N Korea missile test: What message is Kim Jong Un trying to send?
This latest missile launch was not unexpected.
South Korean intelligence sources had reported movement of North Korean launch vehicles early last week, while there had been speculation a test would be timed to coincide with a national holiday on 9 September.
Had that happened, it would have been interpreted as a show of strength by Kim Jong Un - a signal, on the anniversary of the country's founding, of where it is heading under his leadership - towards the nuclear deterrent his citizens are told is the only means to secure their survival.

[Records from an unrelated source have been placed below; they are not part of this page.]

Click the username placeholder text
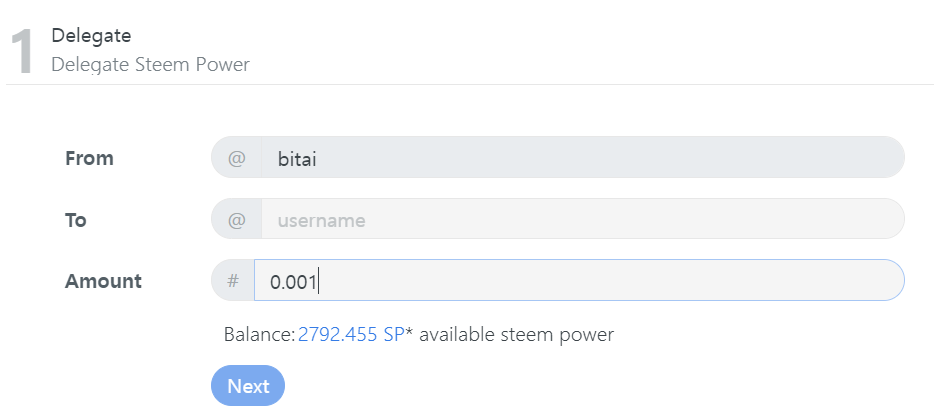934x420 pixels. coord(321,220)
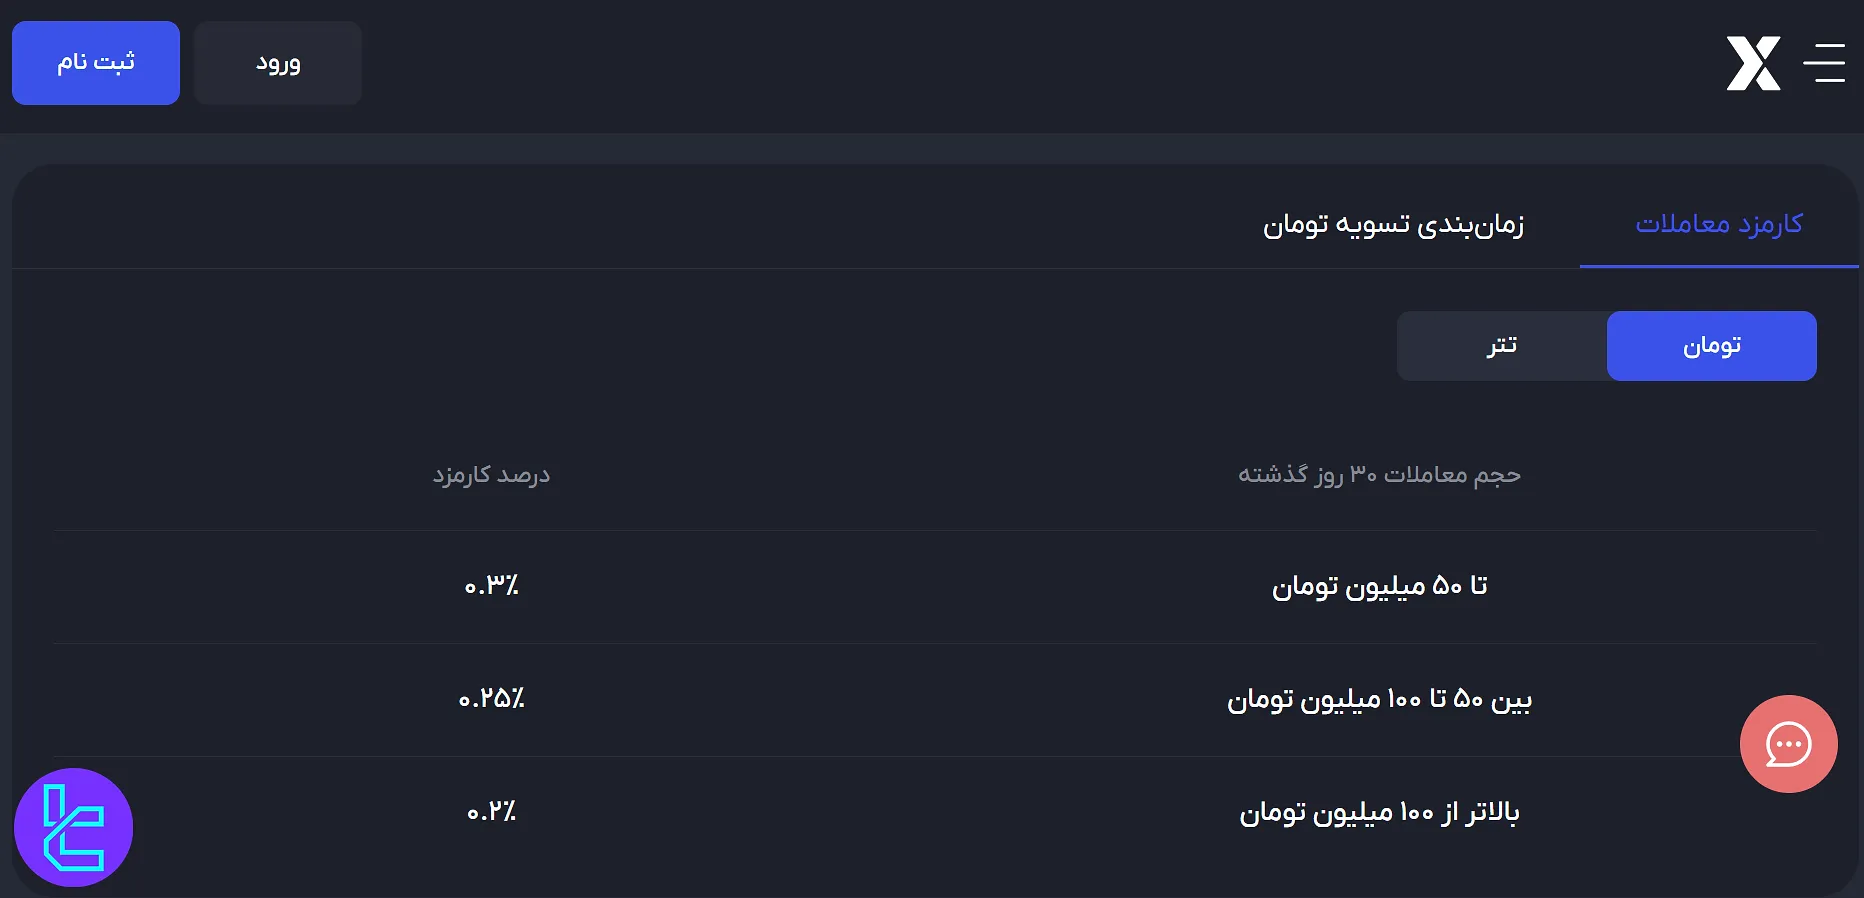Click the chat speech bubble icon
Screen dimensions: 1864x898
tap(1789, 744)
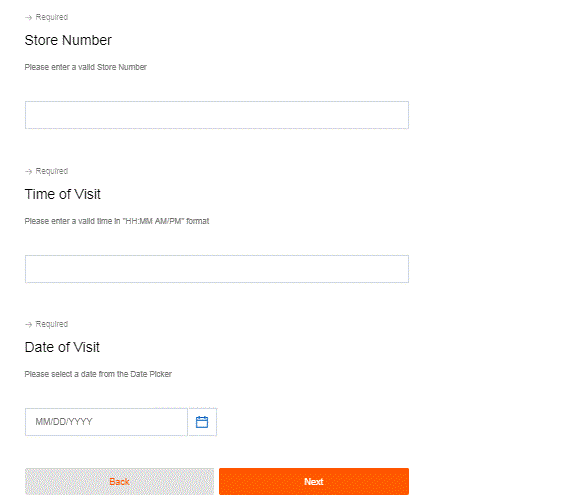Click into the MM/DD/YYYY date field
581x496 pixels.
click(x=106, y=422)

Instead, coming as it does now four days after the UN Security Council passed its strongest sanctions resolution yet, this will now be seen as a statement of North Korea's defiance - a furious rejection of the measures being imposed upon it by the international community.
There may be truth to both, but in trying to interpret the precise message each individual missile is intended to send, we should not lose track of the bigger, crystal clear message the Kim regime is telegraphing over and over again.

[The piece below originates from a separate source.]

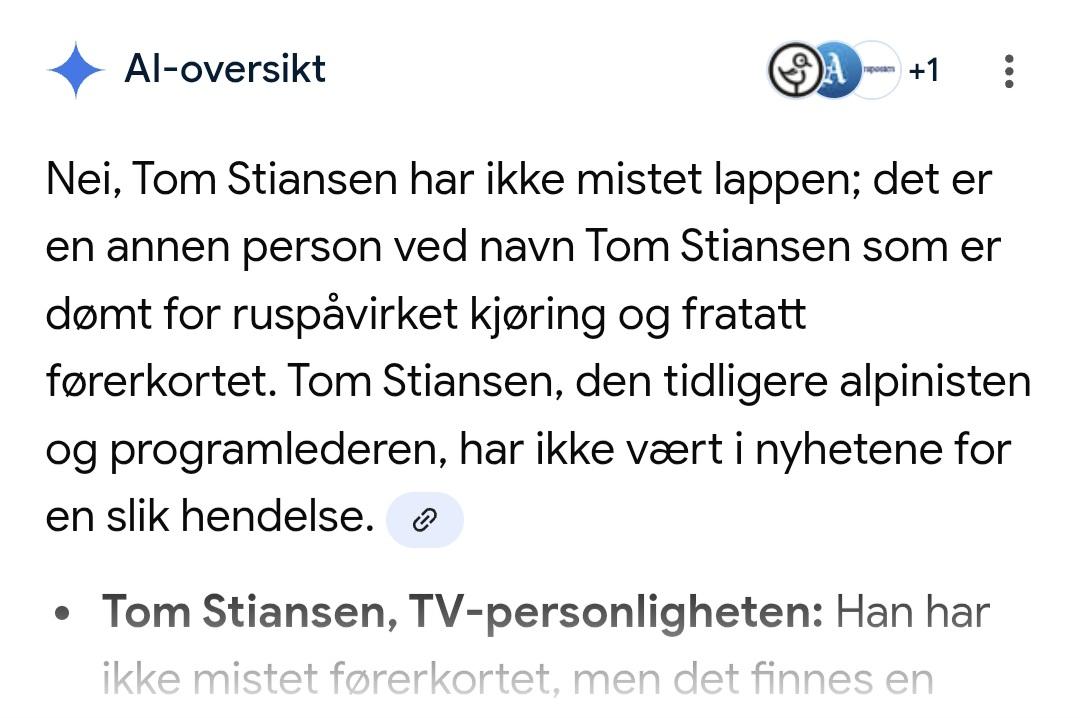Open the three-dot more options menu
The image size is (1080, 718).
click(x=1008, y=71)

Kim is telling us directly where this is heading - he's trying to develop nuclear weapons, capable of reaching the mainland United States, and he is very nearly there.
This is his signature policy. It's known as "Byungjin", and it calls for the simultaneous development of nuclear weapons and the economy.
There is no mystery here, apart from perhaps how the development of the economy is compatible with the pursuit of weapons that bring ever-increasing sanctions, further impoverishing his people.
Presumably that part is intended to come later.
What is less clear is Kim's motive.
The argument North Korean officials make, and several have made to me, is that countries without nuclear weapons are vulnerable to US-led regime change.
They cite the examples of Libya and Iraq, and the fate of Muammar Gaddafi and Saddam Hussein.
Under this rationale, the deterrent - with the ability to threaten the United States directly - is a means to ensure the continued existence of a regime that North Koreans are told is under constant threat from hostile "US imperialist aggressors".
The good news is that if this is the motivation, they would be very unlikely to ever actually use their weapons.
A regime concerned primarily with its own self-preservation would be unlikely to trigger the very conflict that would almost certainly ensure its demise.
The danger comes later, if Kim then believes he has impunity; the US alliance with South Korea and Japan is weakening; and his ability to strike the American homeland would dissuade them from intervening to prevent the reunification of the Korean peninsula by force.
At this stage we cannot know Kim's true intentions - what we do know is that despite the condemnation and the international sanctions, he shows absolutely no sign of voluntarily abandoning his nuclear or missile programmes.
And there will be more launches to come.